Ci sono produttori che misurano il tempo in mesi di affinamento come altri misurano investimenti. Montalbera ha scelto di aspettare più di undici anni prima di mettere in commercio il suo spumante di punta: il 140+1, Metodo Classico Pas Dosé da uve 100% Pinot Nero. Il nome non è un gioco di marketing. È una dichiarazione di metodo: 140 mesi a contatto con i lieviti, più un giorno - il +1 - riservato alla degustazione per definire il blend finale.

Undici anni sui lieviti: il Metodo Classico “140+1” che sfida il tempo

Il “140+1” di Montalbera

Come nasce e come si presenta il 140+1 di Montalbera

La lavorazione inizia già in vigna, con una selezione manuale dei grappoli seguita da quello che in cantina chiamano la "spa del grappolo": un sistema di lavaggio e idromassaggio in tre vasche di ammollo, con asciugatura completa prima della pressatura. I mosti di prima spremitura fermentano in piccole botti di rovere, con legni stagionati almeno tre anni, dove il vino svolge anche la malolattica e rimane sui propri lieviti per i primi sei mesi. Poi inizia la lunga attesa in bottiglia.
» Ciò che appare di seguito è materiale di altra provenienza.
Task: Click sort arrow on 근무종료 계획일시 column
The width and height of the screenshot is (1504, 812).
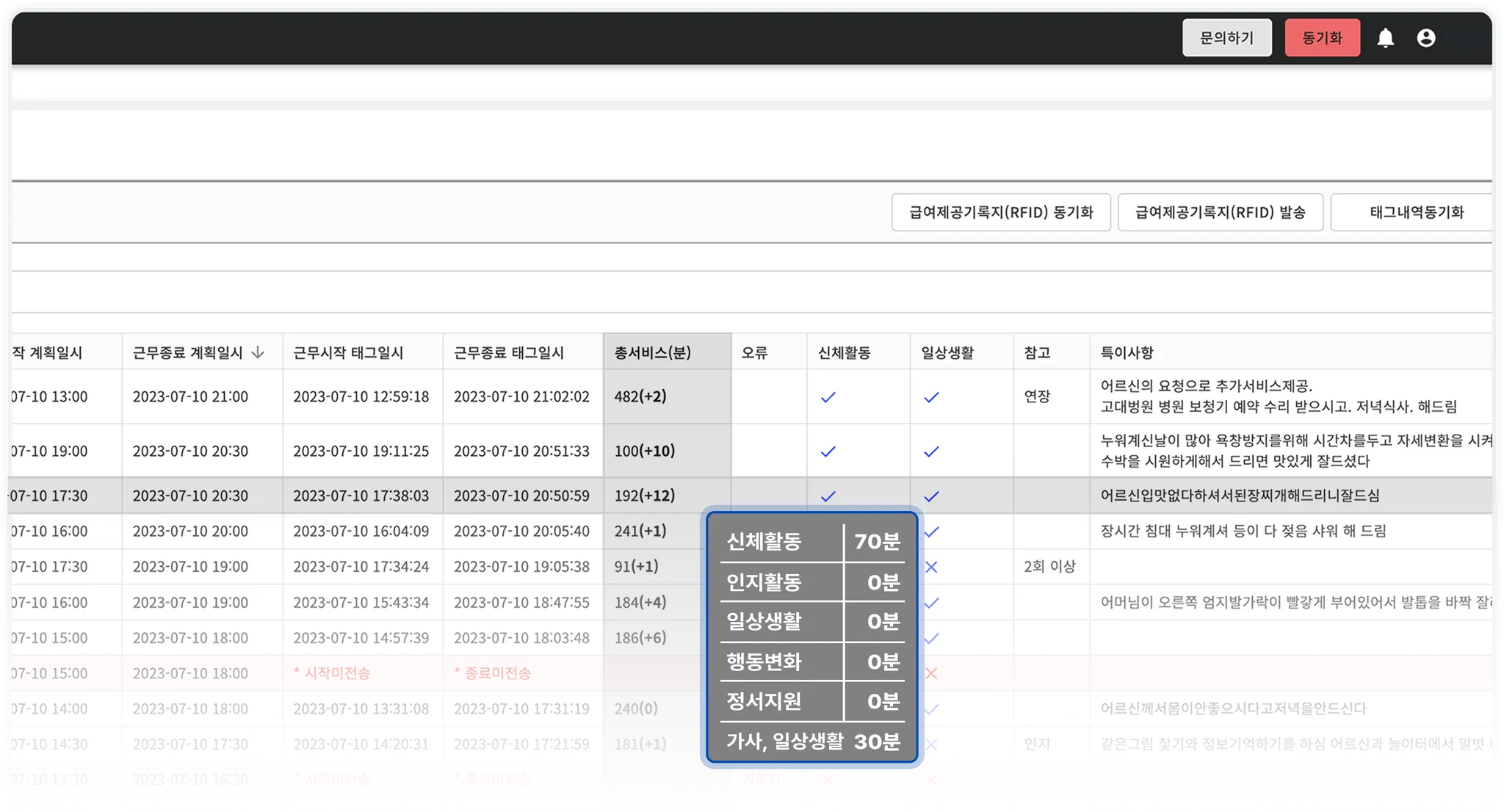Action: [258, 353]
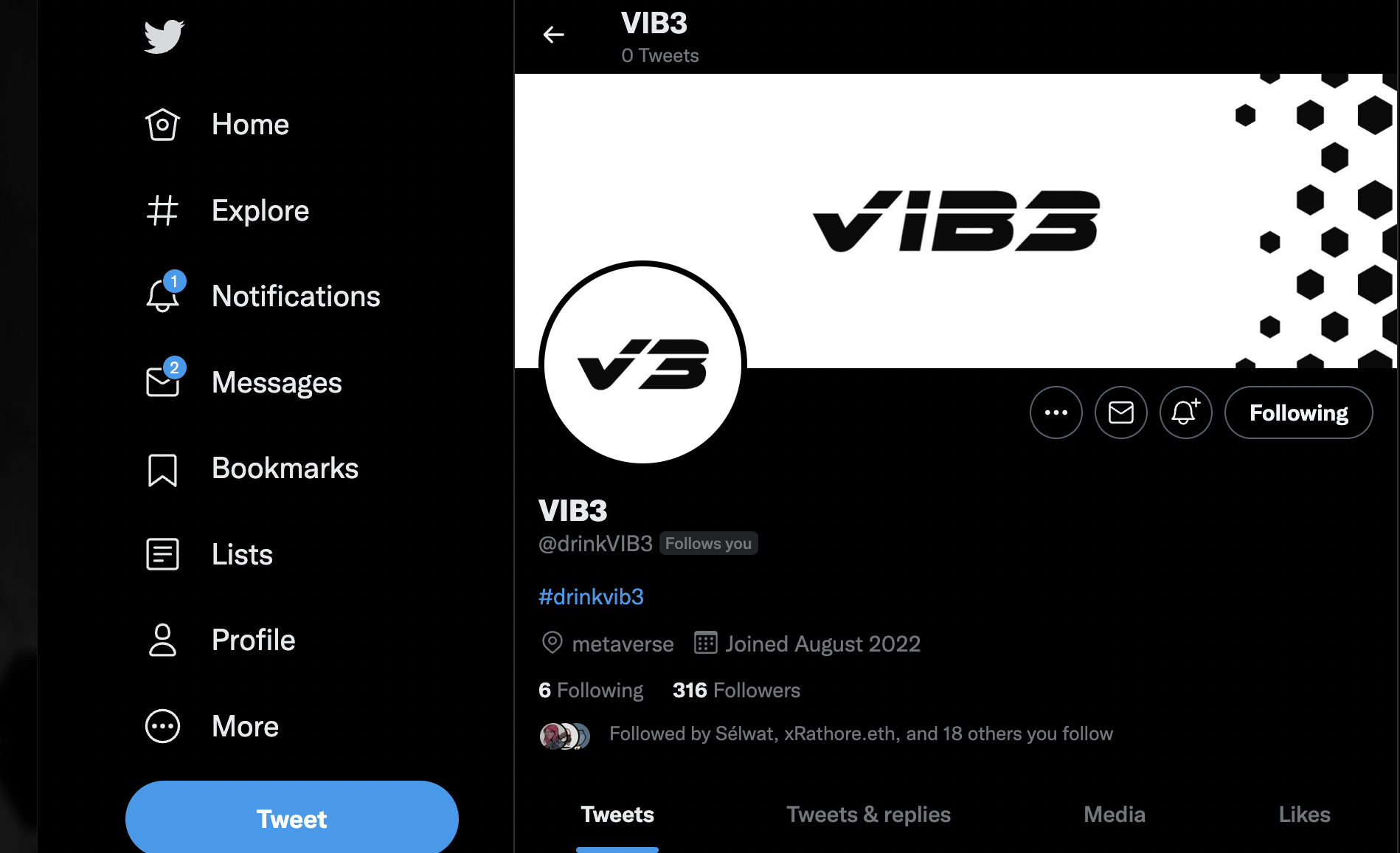Switch to the Tweets & replies tab
The height and width of the screenshot is (853, 1400).
(867, 814)
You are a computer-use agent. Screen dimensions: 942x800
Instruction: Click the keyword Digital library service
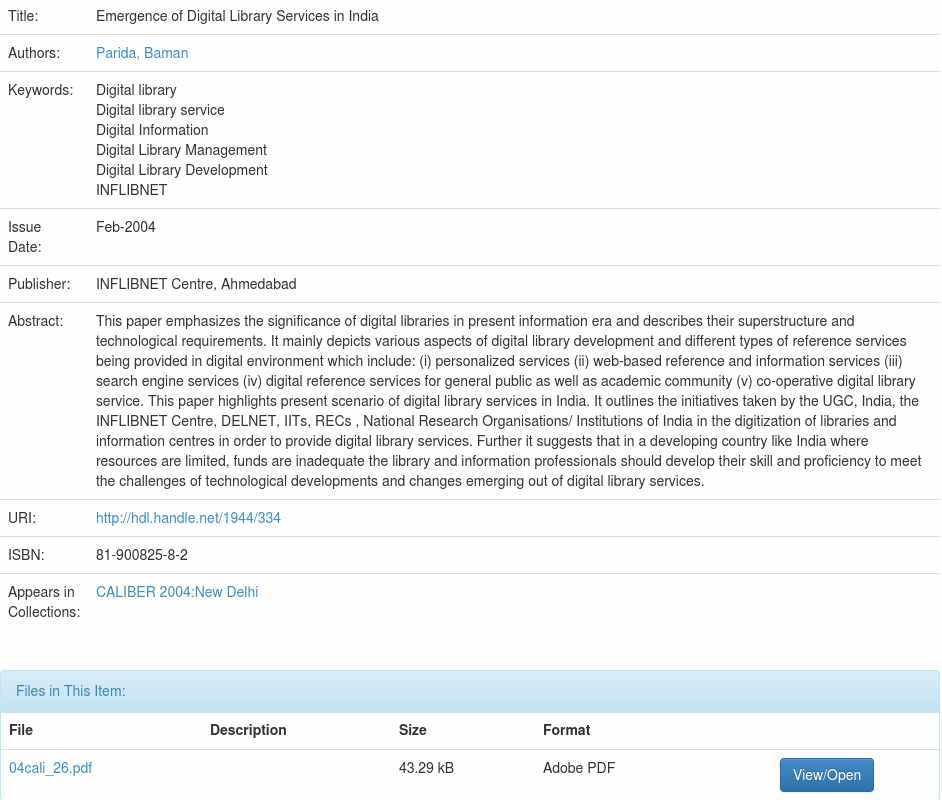point(160,110)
Il risultato nel bicchiere è un giallo paglierino con riflessi dorati, perlage fine e persistente. Al naso emergono nocciole tostate e crosta di pane - il classico registro ossidativo di un lungo élevage - senza eccessi burrosi. In bocca è cremoso e intenso, con un'acidità integrata e una sapidità che si allunga nel finale. Niente dosaggio zuccherino a correggere: il vino regge da solo. Formato unico da 0,75 litri, gradazione tra 11,5 e 12,5 gradi. Una bottiglia in edizione limitata, che racconta più di un decennio di pazienza in una sola apertura.